After Reading This You’ll Never Use Swabs In Your Ears
You can do your best to look great, but if you leave that ear wax in your ear canal, you better stay at home. It is secreted as a protective measure against bacteria, tiny bugs and dirt. However, excessive secretion of the waxy oil may be a sign of a specific health condition. Well, there are two things you can do:
- Experience hearing problems, and even deafness (yes, you got this one right – ear wax clogs ears and affects hearing)
- Remove the excess wax!
Hopefully, you will go for the second one.
Although it may seem quite simple, things are not that easy. Ear swabs are the most common tool people use to get rid of the wax. However, researchers have found that the use of these may cause severe side effects. Improper use of cotton swab may harm, and even break the tympanic membrane. Sticking the swab too deeply can lead to serious injury.
Even the slightest injury may develop into perforation in the tympanic membrane. The traditional cleaning method may cause vertigo or facial paralysis.
Do not use cotton swabs. There are cases where individuals have been obliged to undergo a surgery because of the improper way of using cotton swabs. When used improperly, these tiny little things are more dangerous than you think.
How to protect your eardrum?
- You should only clean the ear auricle and the tight area around the ear canal.
- Do not stick the ear swab deep in the canal, because part of the ear wax ends up in the inner part of the ear which may lead to complete obstruction of the ear, hearing problems and even dizziness.
- Deep penetration may harm the ear drum severely.
- Use special swabs with thick tips if you are cleaning your child’s ears. In this way you will not damage their ear canal.

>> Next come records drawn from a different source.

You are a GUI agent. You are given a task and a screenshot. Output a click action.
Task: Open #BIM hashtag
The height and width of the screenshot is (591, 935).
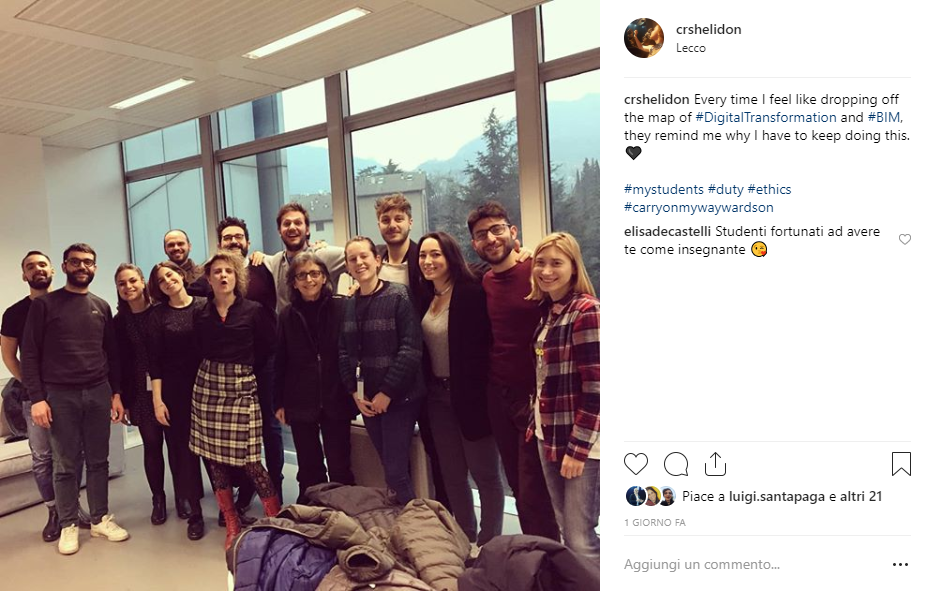pos(885,117)
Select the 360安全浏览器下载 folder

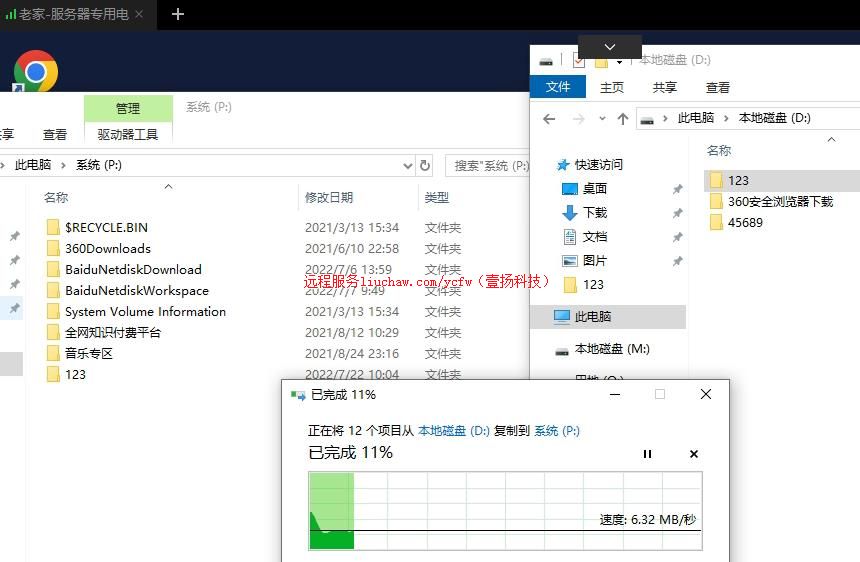779,201
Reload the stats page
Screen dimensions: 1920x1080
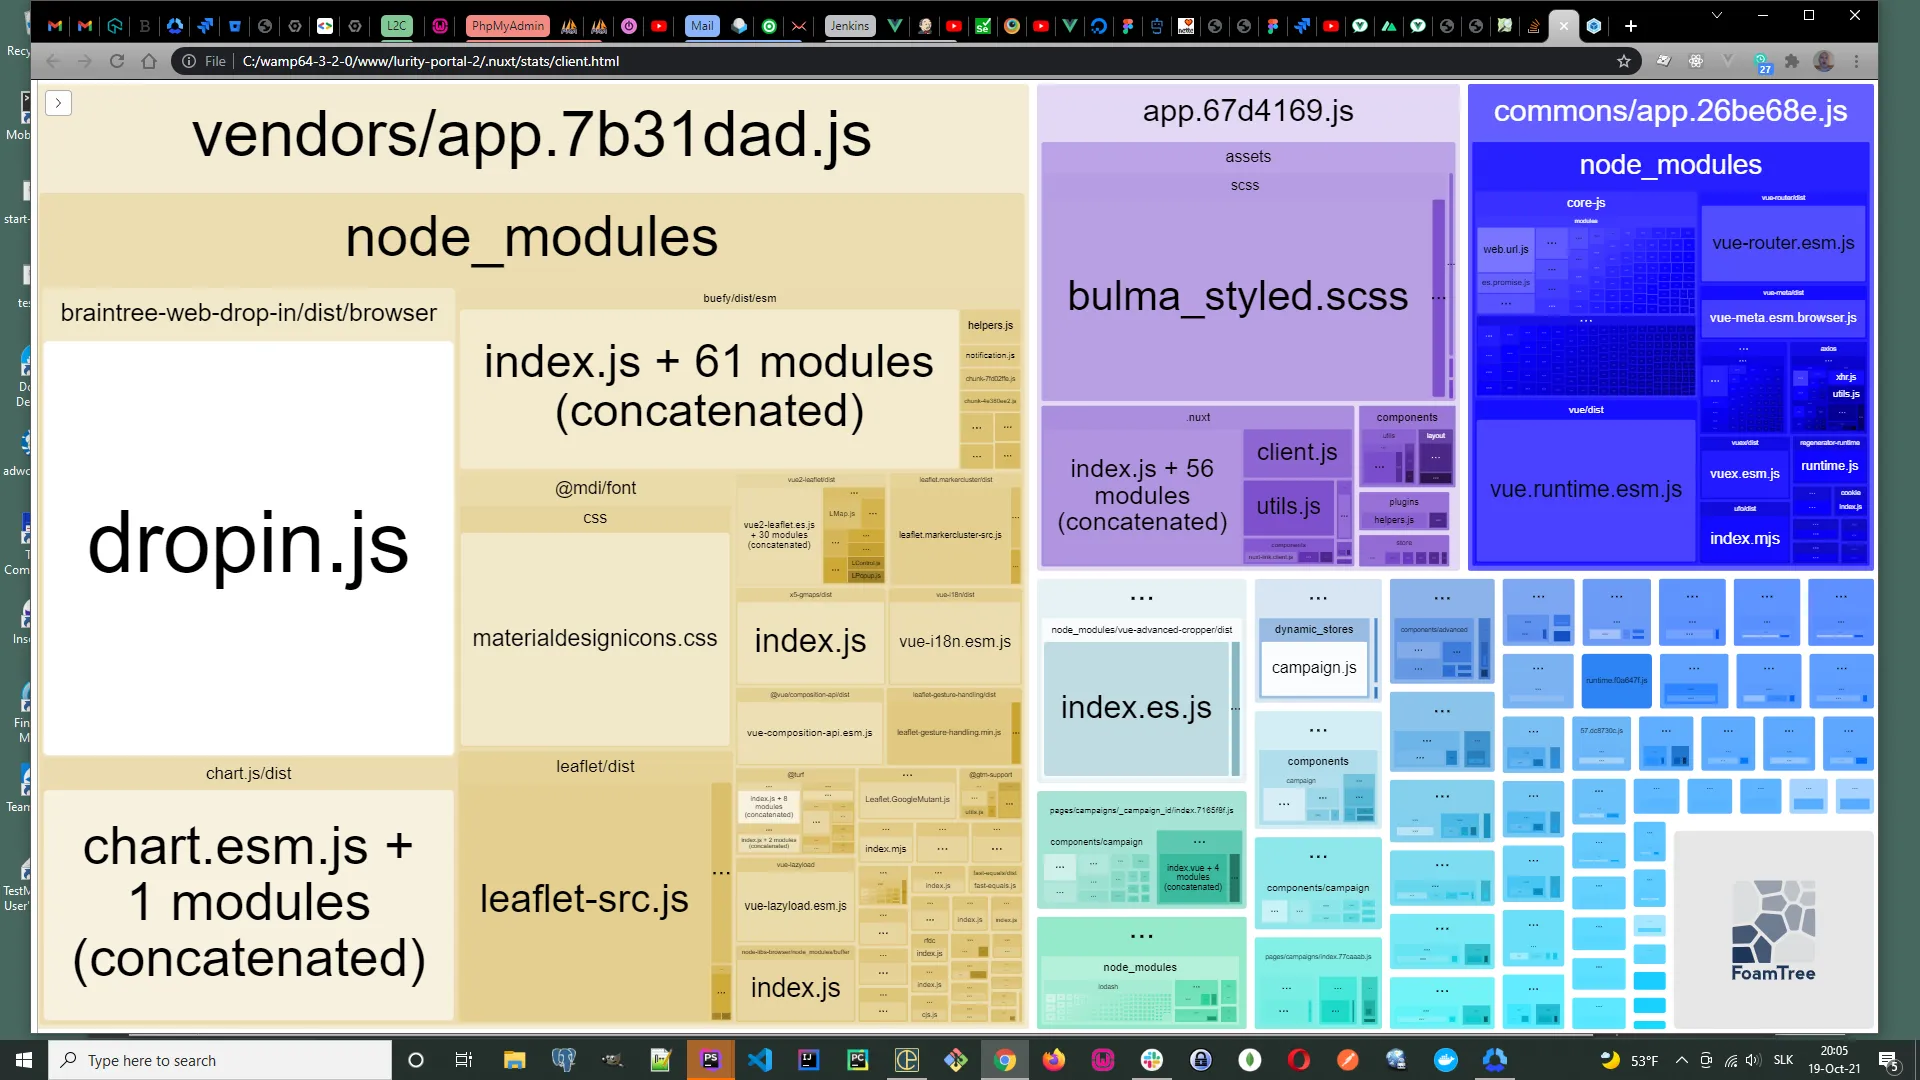coord(117,61)
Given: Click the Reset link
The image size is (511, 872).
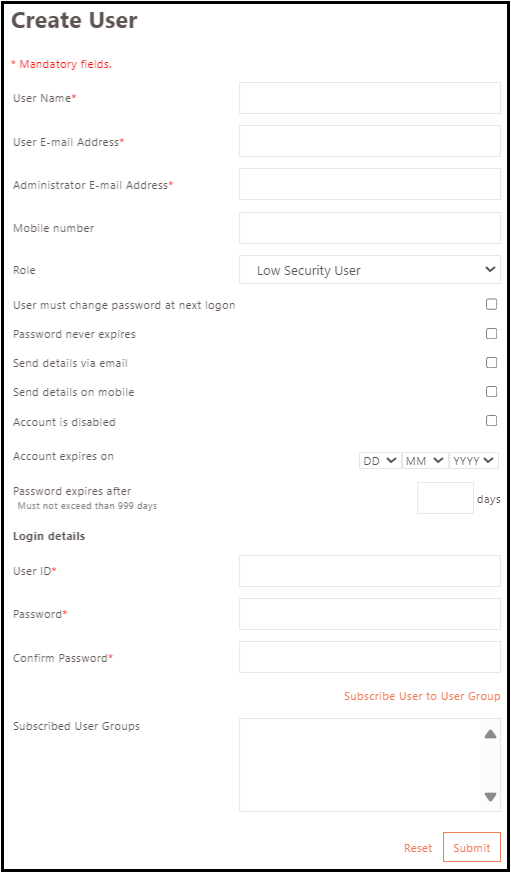Looking at the screenshot, I should tap(418, 848).
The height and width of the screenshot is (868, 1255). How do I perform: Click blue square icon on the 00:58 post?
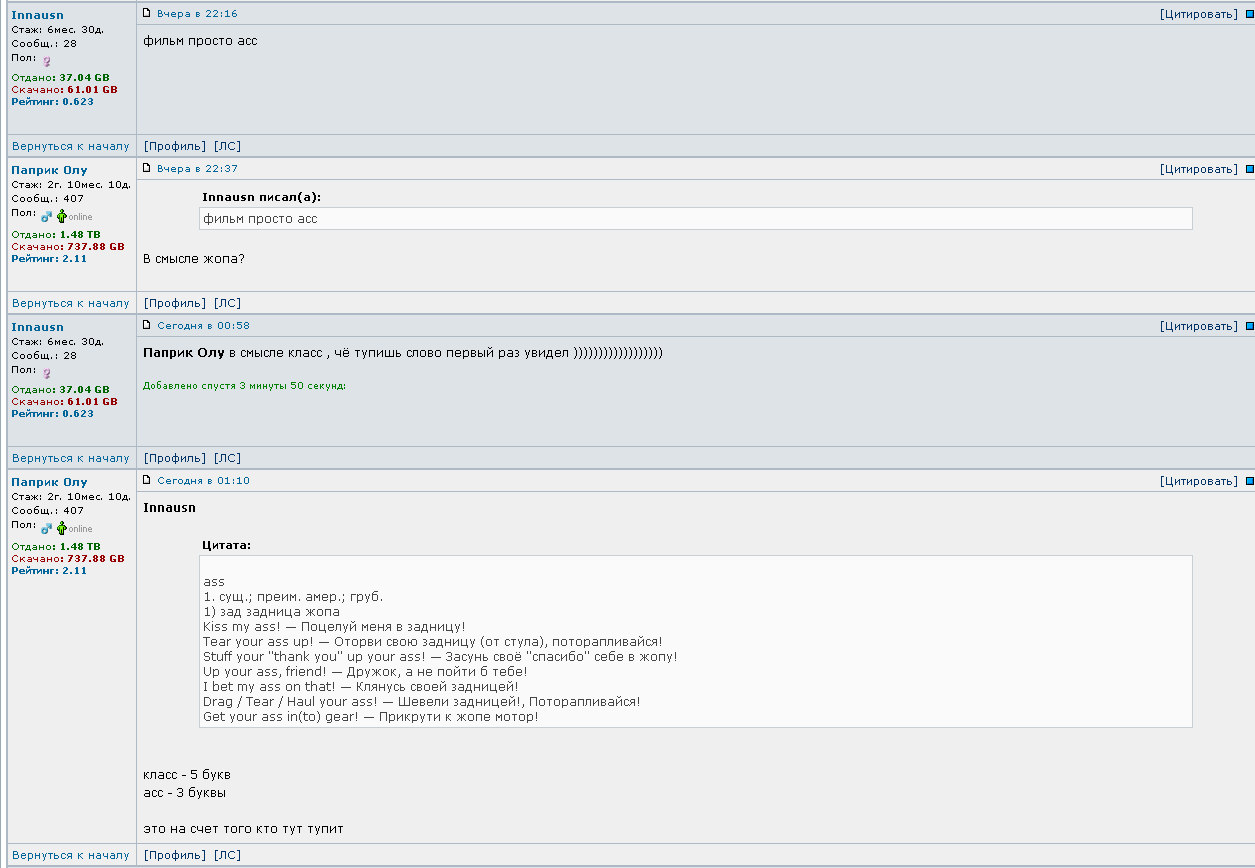[x=1249, y=326]
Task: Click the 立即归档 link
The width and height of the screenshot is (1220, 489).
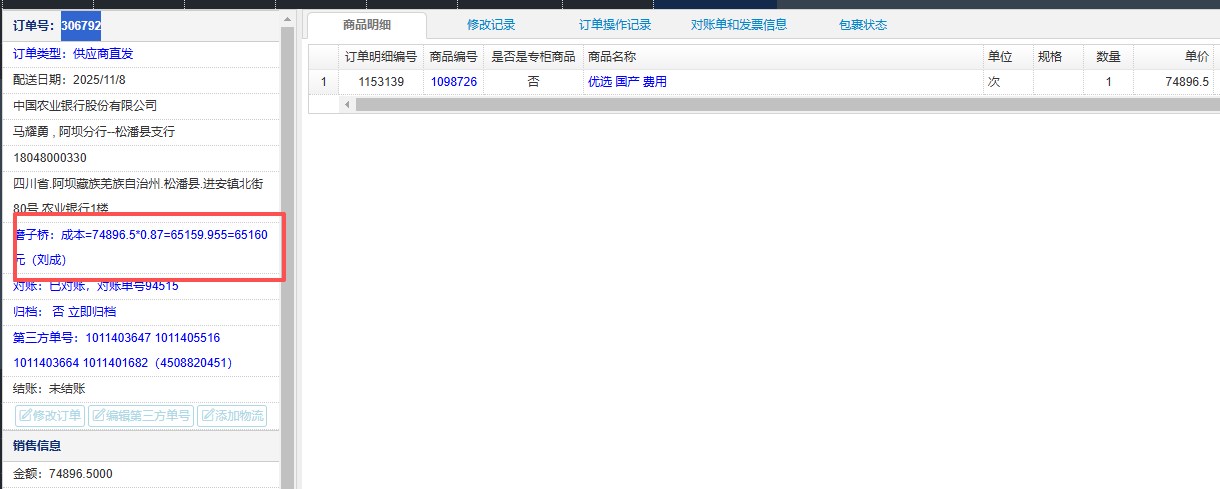Action: pos(92,311)
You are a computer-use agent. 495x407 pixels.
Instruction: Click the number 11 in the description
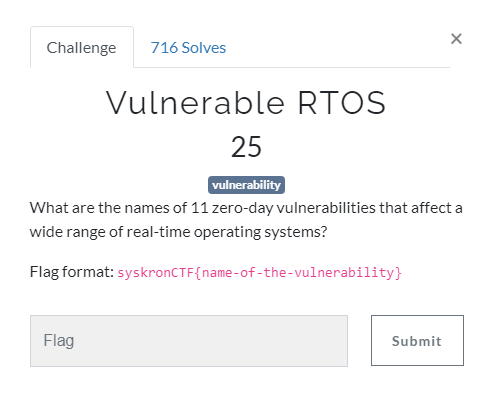point(199,208)
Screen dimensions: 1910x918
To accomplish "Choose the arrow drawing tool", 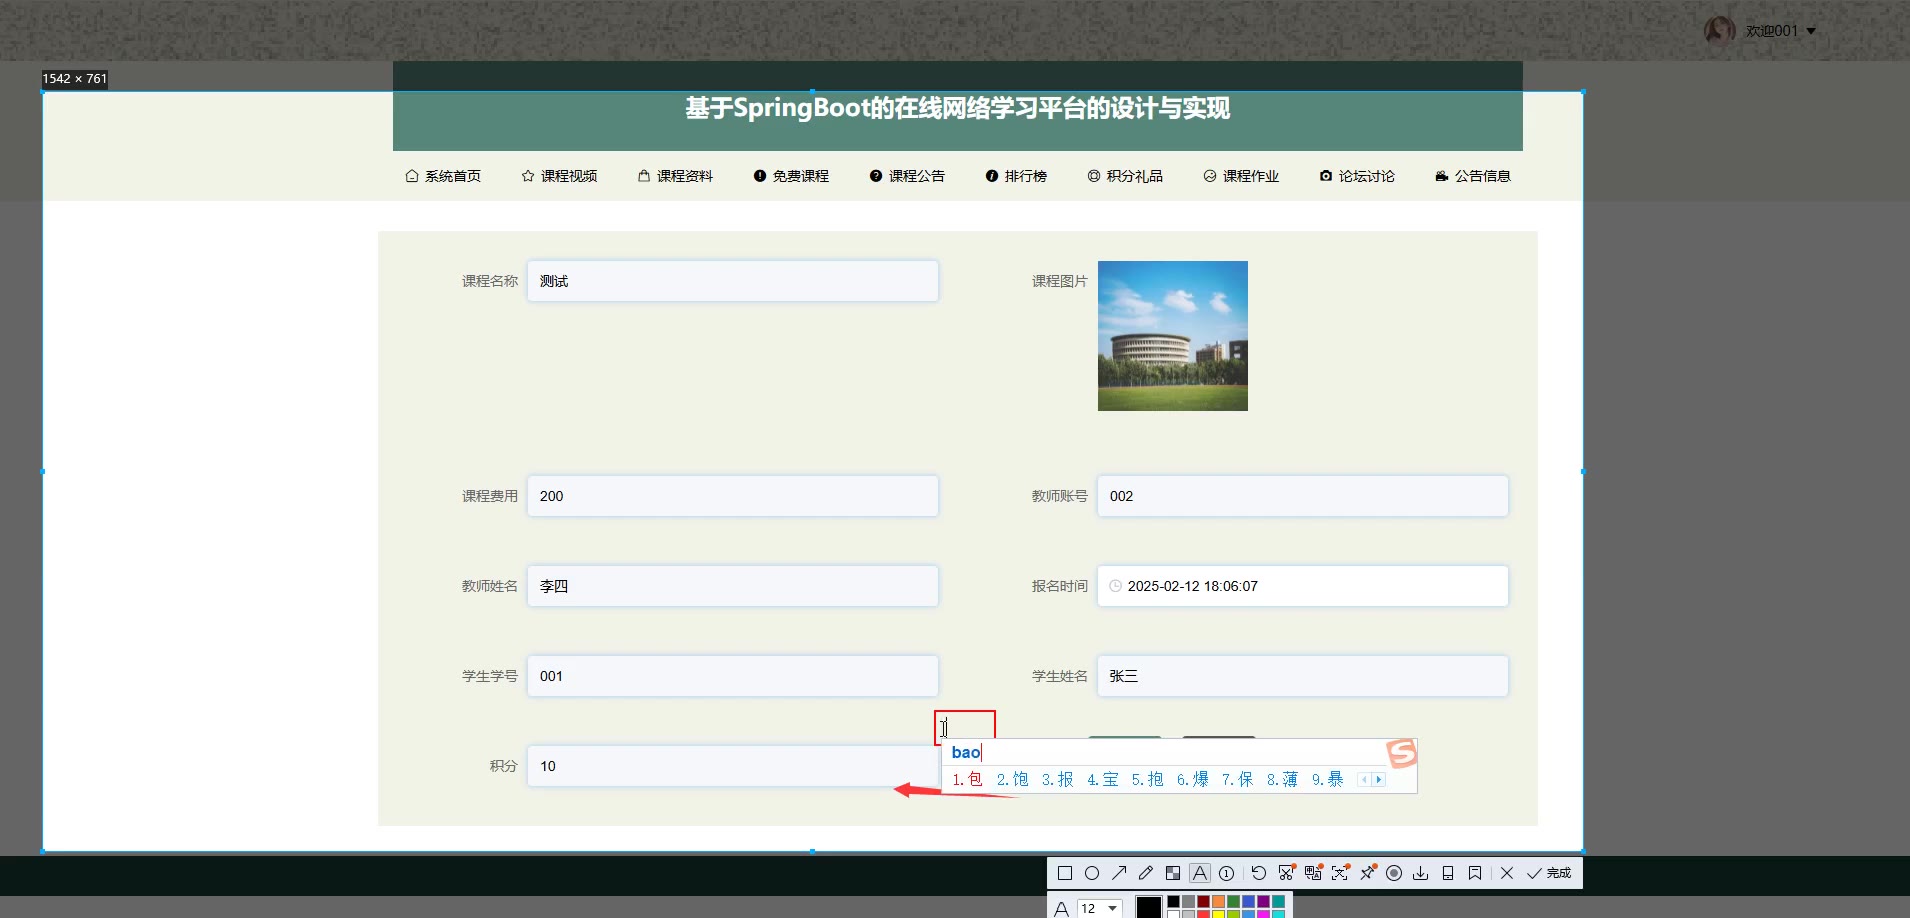I will (1119, 873).
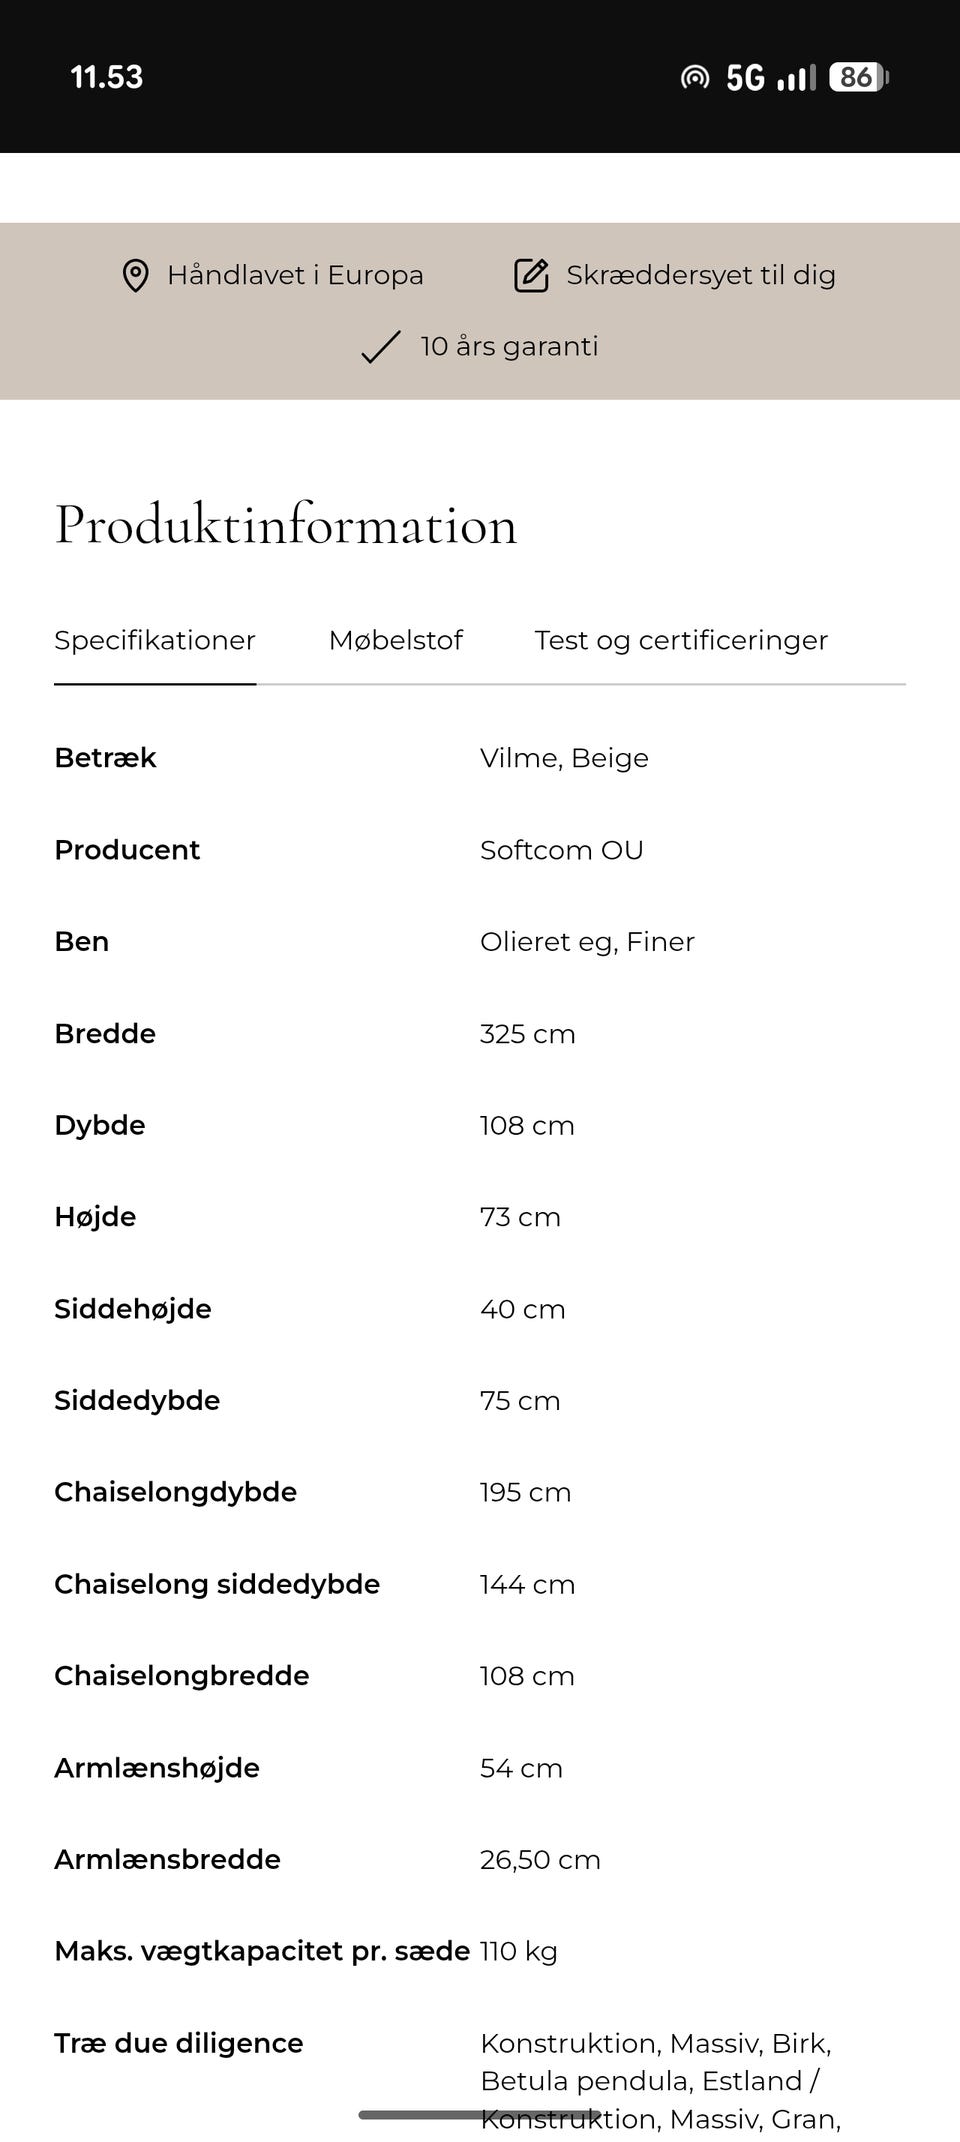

For most people, ear wax harms ears and it should be removed as soon as possible. What they do not know is that the waxy oil is a sort of protection for the ears, as it keeps bacteria, dust and external pollution away from the canal.
Dry your ears well every time you get out of the shower. This is a harmless way to remove the excess wax. Water inflates earwax, so it is really important to dry the ears after taking a shower. If you struggle with too much dust in the area where you live, consider using earplugs.
Two efficient cleaning techniques
- Homemade ear irrigation
Keep in mind that ears have the ability to clean themselves. Have you noticed that their shape and structure ease the drainage of wax? Homemade ear flush will accelerate the cleaning process.
Try this simple at-home ear irrigation:
- Combine equal parts of white vinegar, warm water and rubbing alcohol.
- Add few drops in each ear. Remember, it is drops. Do not use more than that.
- Leave the mixture in your ears for a few minutes to loosen the wax.
- Tilt your head to drain the liquid away. Use a cotton pad to absorb any remains.
Although it may seem too quick and simple, this method is super-efficient.
Remember, alcohol and vinegar may cause irritation and worsen the situation. Do not use this method too often. Apply it only when your ears need a good, thorough cleaning.
- Mineral oil
Ear wax has lot of oil in it. Having this in mind, it is more than clear that mineral oil will clean the ears and remove excess wax. This method has almost no side effects.
All you need is warm oil, preferably room temperature oil. The heat will loosen the waxy oil, and the ear could drain it easily.
Note: Do not worry about potential irritation and dryness. Oils coat sensitive skin and protect it.
Add a few drops of mineral oil into each ear, and secure it with a cotton ball. Lay on the opposite side, meaning your covered ear should be on the top side. In this way the oil will loosen the wax. Turn over to treat your other ear. You should notice a good draining from the ear you already ‘oiled.’ Do not use baby oil, because it contains perfumes and scents, and these can cause severe irritations.
Lay on your side for 10-20 minutes. Do this method once a weak. That is just enough. However, keep in mind that this method does not work for stubborn blocks, but it sure is an awesome way to do regular ear cleaning.